Worker Tool for Computational Studies

programming
Published

February 12, 2023

Large statistical simulations and other computational studies often consist of a collection of independent tasks to be processed. For example, to study properties of an estimator, we may wish to vary the parameters of an assumed data-generating mechanism along with the sample size. The estimator requires substantial amount of computation because it makes use of a Markov chain Monte Carlo (MCMC) procedure. We generate 500 datasets in each setting, evaluate the estimator, and save the results to be summarized and later. From a parallel computing perspective, such tasks are described as embarrassingly parallel because they do not need to interact while they run.

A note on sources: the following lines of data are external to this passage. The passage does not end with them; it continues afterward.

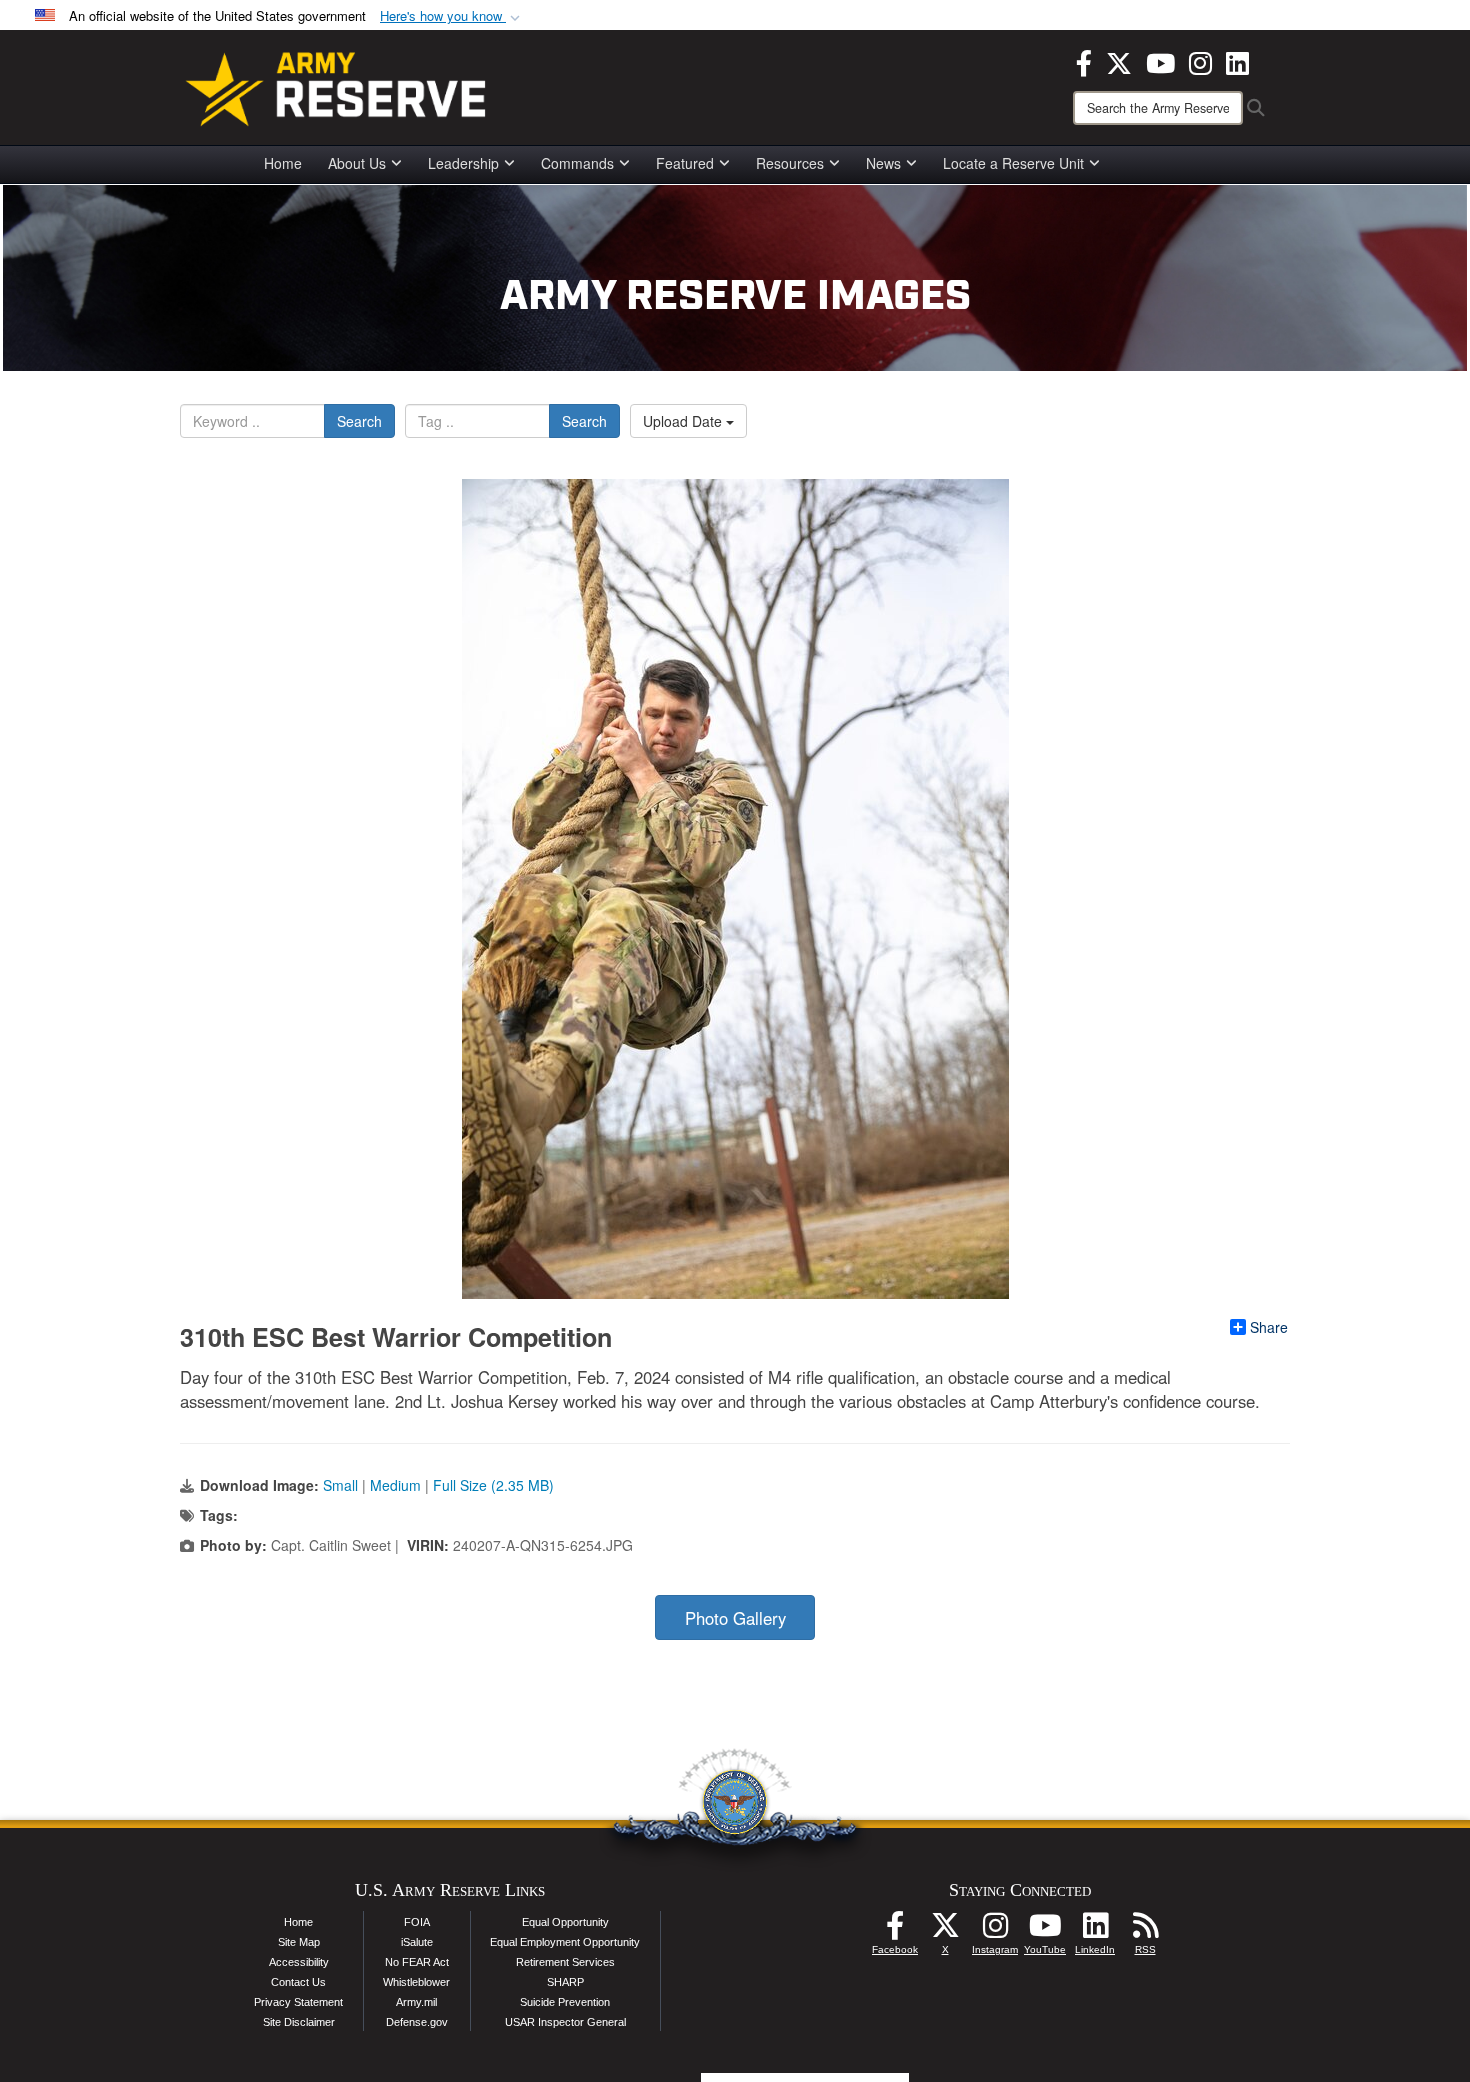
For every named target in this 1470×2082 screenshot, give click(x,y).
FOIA (417, 1922)
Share (1269, 1327)
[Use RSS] (1145, 1931)
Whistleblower (416, 1982)
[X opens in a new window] (1119, 61)
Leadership (463, 163)
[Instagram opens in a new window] (1200, 61)
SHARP (565, 1982)
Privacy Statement (298, 2002)
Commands (577, 163)
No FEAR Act (417, 1962)
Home (283, 163)
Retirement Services (565, 1962)
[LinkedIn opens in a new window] (1237, 61)
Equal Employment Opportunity (565, 1942)
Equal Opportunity (565, 1922)
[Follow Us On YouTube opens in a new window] (1045, 1931)
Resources (790, 163)
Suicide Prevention (565, 2002)
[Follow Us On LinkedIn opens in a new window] (1095, 1931)
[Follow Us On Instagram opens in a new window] (995, 1931)
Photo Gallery (735, 1618)
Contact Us (298, 1982)
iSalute (417, 1942)
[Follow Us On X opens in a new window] (945, 1931)
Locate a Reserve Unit (1013, 163)
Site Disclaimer (299, 2022)
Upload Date (684, 421)
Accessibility (299, 1962)
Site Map (299, 1942)
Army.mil (416, 2002)
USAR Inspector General (565, 2022)
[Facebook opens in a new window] (1084, 61)
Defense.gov (417, 2022)
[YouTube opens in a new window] (1160, 61)
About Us (357, 163)
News (883, 163)
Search (359, 421)
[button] (452, 16)
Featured (685, 163)
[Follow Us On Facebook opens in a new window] (895, 1931)
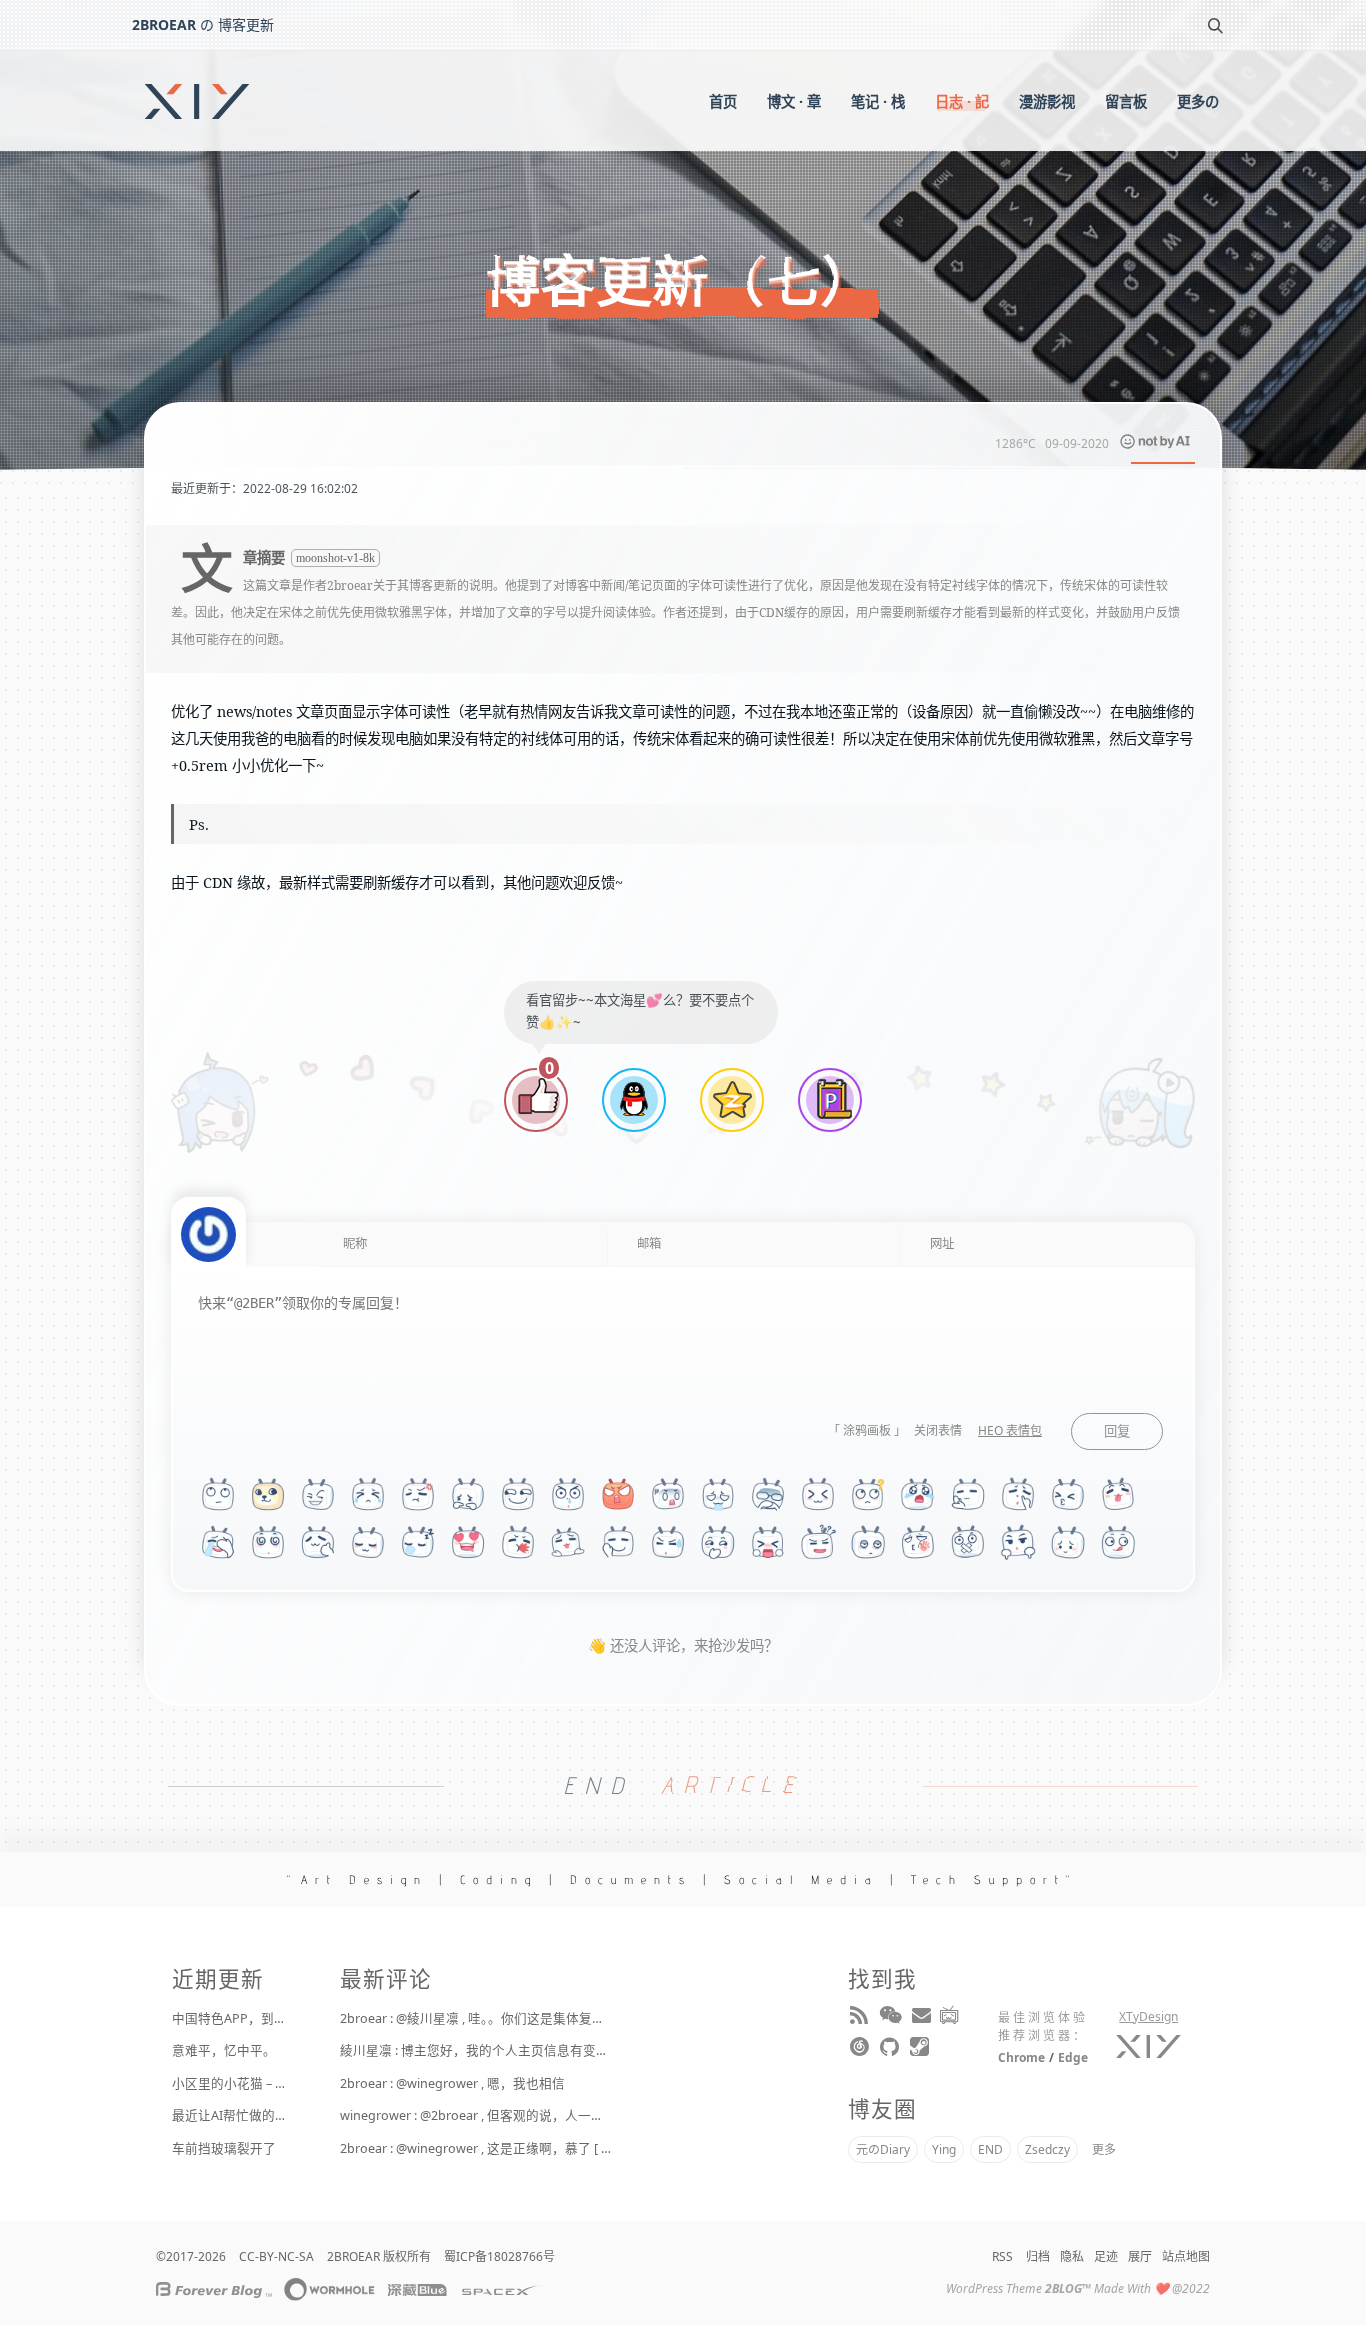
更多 (1104, 2149)
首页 (723, 101)
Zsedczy (1047, 2149)
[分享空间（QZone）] (732, 1102)
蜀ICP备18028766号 (499, 2256)
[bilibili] (951, 2019)
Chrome (1021, 2057)
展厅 (1140, 2256)
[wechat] (891, 2019)
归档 (1038, 2256)
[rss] (861, 2019)
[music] (861, 2051)
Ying (944, 2149)
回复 (1117, 1431)
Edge (1073, 2057)
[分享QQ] (634, 1102)
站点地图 (1186, 2256)
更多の (1198, 101)
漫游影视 (1047, 101)
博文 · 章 (794, 101)
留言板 (1126, 101)
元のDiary (883, 2149)
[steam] (921, 2051)
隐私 (1072, 2256)
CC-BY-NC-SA (276, 2256)
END (990, 2149)
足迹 (1106, 2256)
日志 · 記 (962, 101)
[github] (891, 2051)
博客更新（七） (683, 282)
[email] (921, 2019)
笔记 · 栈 (878, 101)
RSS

There are usually many more tasks than available processors. Suppose we are limited to the use of \(k\) processors; we would like to keep these \(k\) processors busy with our workload without using additional processors. Ideally, we would like to do this without the need for manual intervention. Worker is a lightweight tool to help automate this process.

Suppose our study consists of a one parameter with 1000 levels. Suppose that we have set up 1000 corresponding directories, named as follows.

$ ls -1
run000
run001
...
run999

In each folder, suppose there is a script launch.R that runs the corresponding level of the simulation. An output file output.csv is placed in the directory upon successful completion of launch.R.

$ ls run000
launch.R    output.csv

We would like to run \(k\) of the launch.R scripts at a time until the collection of 1000 tasks is complete. The worker script attempts to automate this in a way that is agnostic of the underlying simulation. It loops through tasks and runs them sequentially, but multiple workers can be run simultaneously on the same study to achieve “embarrassingly parallel” parallel computing. Workers make use of lock files to avoid stepping on each other’s toes: each task is taken up by only one worker. This paradigm can be useful in shared computing environments where users may be asked to limit the number of processors requested at any given time. We can start, say, ten workers to ensure ten simultaneous tasks rather than having to continually monitor a scheduler’s queue and submit more tasks.

Here is an example of the syntax used to invoke each worker in this example.

$ worker.sh -p 'run???' -c 'Rscript launch.R'

The worker looks for folders whose names match pattern run???. When such a folder is found, it enters the folder and first checks to see if the task has previously been claimed by a worker (including itself in a previous iteration). If not, it claims the task and launches it via the specified command Rscript launch.R. The task is run in the worker’s foreground until completion. The worker terminates when it is no longer actively engaged and there are no unclaimed jobs remaining.

After all of the runs are completed, we will likely want to load each of the output.csv files and construct tables and plots to summarize the results. This post may be helpful if you are looking to construct Latex tables from a computational study.